From 2007 - December 2008, Svedburg and others, including another employee at the medical clinic, participated in a scheme to defraud Medicare, Medicaid, and others by billing those entities for medical services which were medically unnecessary, not provided, or both, including, but not limited to electromylogram (“EMG”) and anorectal manometry (“AM”) treatments.
Svedberg entered a plea of guilty on Wednesday, July 6, 2011. According to the plea agreement, the defendant agreed that the amount of loss to Medicare and Medicaid caused by this scheme was more than $120,000 and less than $200,000. Svedberg, who has been released on bond, faces a maximum sentence of ten years imprisonment and a fine of up to $250,000. A sentencing date has not been set yet.
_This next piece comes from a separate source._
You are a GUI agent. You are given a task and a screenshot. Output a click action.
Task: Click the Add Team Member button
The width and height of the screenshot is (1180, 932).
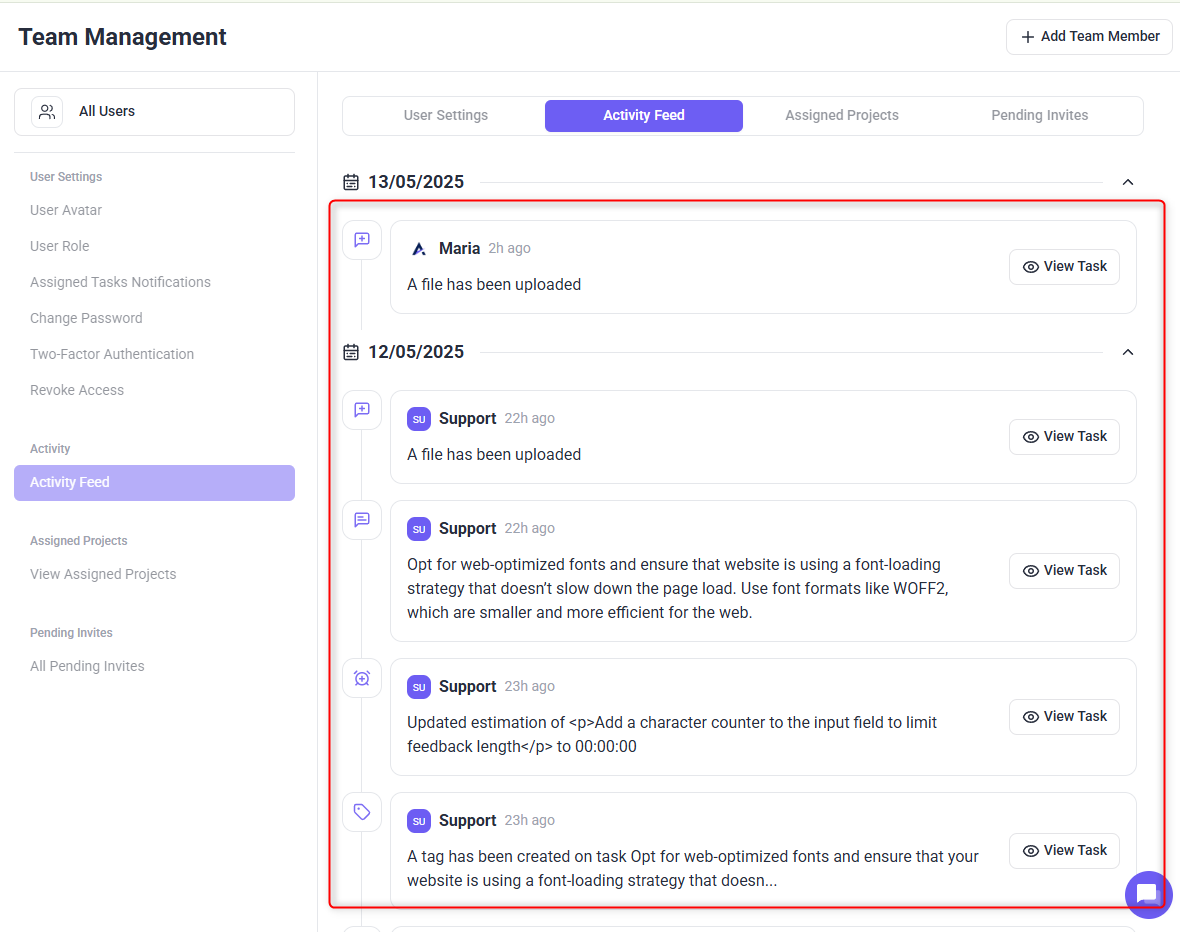[1089, 37]
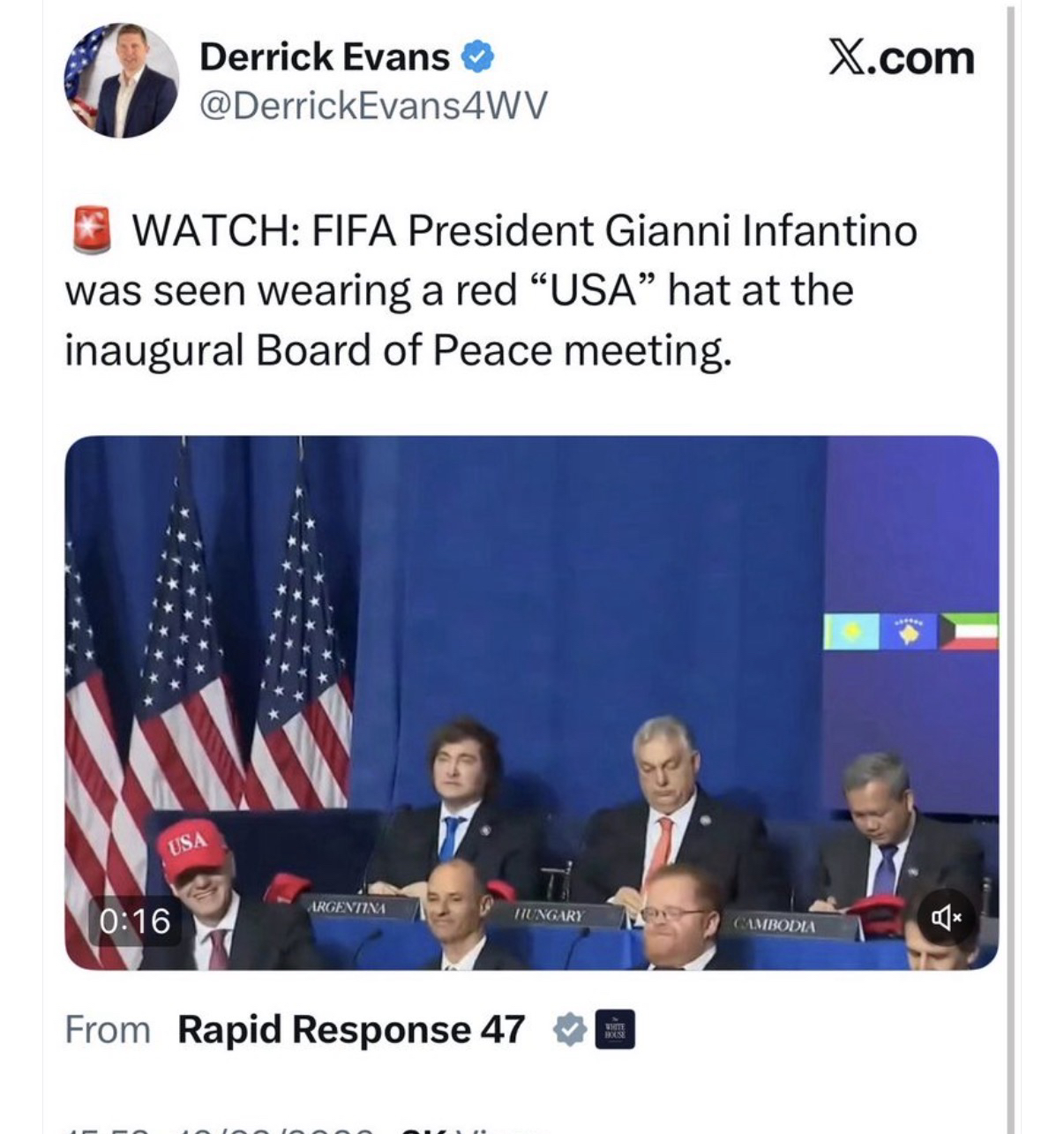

The investigation and charges are the work of the NC Western District’s joint Health Care Fraud Task Force. The Task Force focuses on the coordination of cases, information sharing, identification of trends in health care fraud throughout the region, staffing of all whistle blower complaints, and the creation of investigative teams so that individual agencies may focus their unique areas of expertise on investigations.